Content starts

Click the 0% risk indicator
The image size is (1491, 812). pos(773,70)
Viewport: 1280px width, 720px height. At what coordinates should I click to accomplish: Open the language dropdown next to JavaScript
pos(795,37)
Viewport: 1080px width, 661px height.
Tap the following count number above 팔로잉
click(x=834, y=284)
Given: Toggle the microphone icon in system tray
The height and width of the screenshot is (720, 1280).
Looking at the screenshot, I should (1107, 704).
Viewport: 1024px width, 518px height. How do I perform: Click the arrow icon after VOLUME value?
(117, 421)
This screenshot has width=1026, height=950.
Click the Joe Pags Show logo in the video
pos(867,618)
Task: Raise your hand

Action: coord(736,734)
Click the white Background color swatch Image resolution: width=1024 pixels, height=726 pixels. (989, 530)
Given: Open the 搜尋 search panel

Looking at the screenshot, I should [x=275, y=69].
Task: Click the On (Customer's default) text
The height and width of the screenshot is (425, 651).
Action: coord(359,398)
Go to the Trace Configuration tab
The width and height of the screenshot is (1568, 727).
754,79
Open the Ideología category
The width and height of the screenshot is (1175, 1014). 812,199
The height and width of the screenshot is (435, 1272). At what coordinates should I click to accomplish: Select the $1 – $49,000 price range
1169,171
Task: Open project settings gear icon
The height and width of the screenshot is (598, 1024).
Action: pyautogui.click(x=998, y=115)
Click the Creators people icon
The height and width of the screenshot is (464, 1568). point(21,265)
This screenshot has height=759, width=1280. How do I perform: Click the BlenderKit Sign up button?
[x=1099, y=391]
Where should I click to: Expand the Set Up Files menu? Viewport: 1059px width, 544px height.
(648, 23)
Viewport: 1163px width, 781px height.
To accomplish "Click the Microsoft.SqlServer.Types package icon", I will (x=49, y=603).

Content ends

Task statement –
Return the full data, every line of it, with nothing altered.

Exercise result –
Click the 0% risk indicator
The image size is (1491, 812). pos(773,70)
Viewport: 1280px width, 720px height. At what coordinates should I click to accomplish: Open the language dropdown next to JavaScript
pos(795,37)
Viewport: 1080px width, 661px height.
Tap the following count number above 팔로잉
click(x=834, y=284)
Given: Toggle the microphone icon in system tray
The height and width of the screenshot is (720, 1280).
Looking at the screenshot, I should (1107, 704).
Viewport: 1024px width, 518px height. How do I perform: Click the arrow icon after VOLUME value?
(117, 421)
This screenshot has width=1026, height=950.
Click the Joe Pags Show logo in the video
pos(867,618)
Task: Raise your hand

Action: coord(736,734)
Click the white Background color swatch Image resolution: width=1024 pixels, height=726 pixels. (989, 530)
Given: Open the 搜尋 search panel

Looking at the screenshot, I should [x=275, y=69].
Task: Click the On (Customer's default) text
The height and width of the screenshot is (425, 651).
Action: coord(359,398)
Go to the Trace Configuration tab
The width and height of the screenshot is (1568, 727).
754,79
Open the Ideología category
The width and height of the screenshot is (1175, 1014). 812,199
The height and width of the screenshot is (435, 1272). At what coordinates should I click to accomplish: Select the $1 – $49,000 price range
1169,171
Task: Open project settings gear icon
The height and width of the screenshot is (598, 1024).
Action: pyautogui.click(x=998, y=115)
Click the Creators people icon
The height and width of the screenshot is (464, 1568). point(21,265)
This screenshot has height=759, width=1280. How do I perform: Click the BlenderKit Sign up button?
[x=1099, y=391]
Where should I click to: Expand the Set Up Files menu? Viewport: 1059px width, 544px height.
(648, 23)
Viewport: 1163px width, 781px height.
To accomplish "Click the Microsoft.SqlServer.Types package icon", I will (x=49, y=603).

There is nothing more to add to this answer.